REQUIREMENT —
Retype, exactly as written, every line from the one containing "Task: Click the Project Folder path field" through the last line of the records below, both included; skip the pictures.

Records contained in a dataset:
- Opening Delimiter -

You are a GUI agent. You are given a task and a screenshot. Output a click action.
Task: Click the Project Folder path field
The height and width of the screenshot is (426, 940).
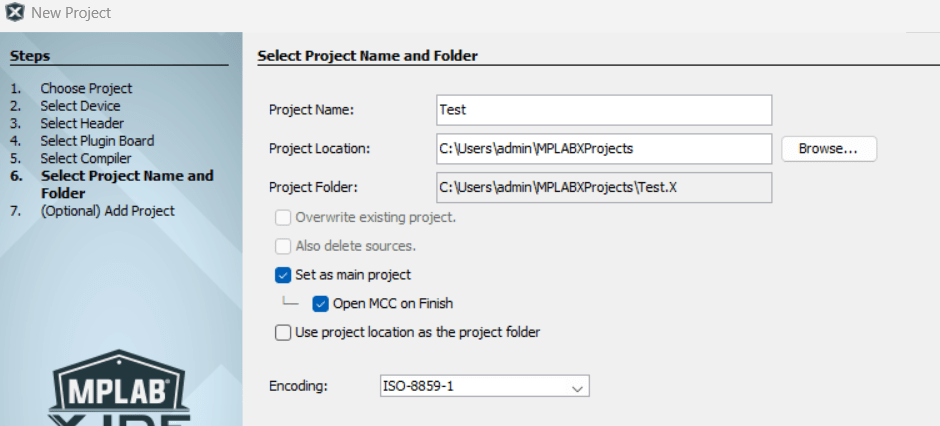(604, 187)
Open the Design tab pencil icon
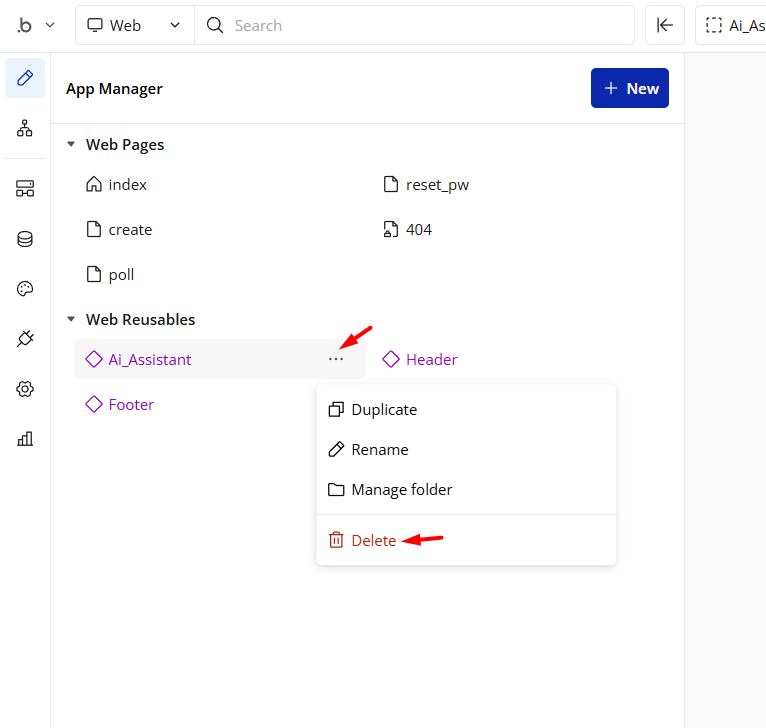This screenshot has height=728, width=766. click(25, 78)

- Closing Delimiter -

OUTPUT OF THE TASK —
Task: Click the Project Folder path field
The height and width of the screenshot is (426, 940).
(604, 187)
Open the Design tab pencil icon
This screenshot has height=728, width=766. click(25, 78)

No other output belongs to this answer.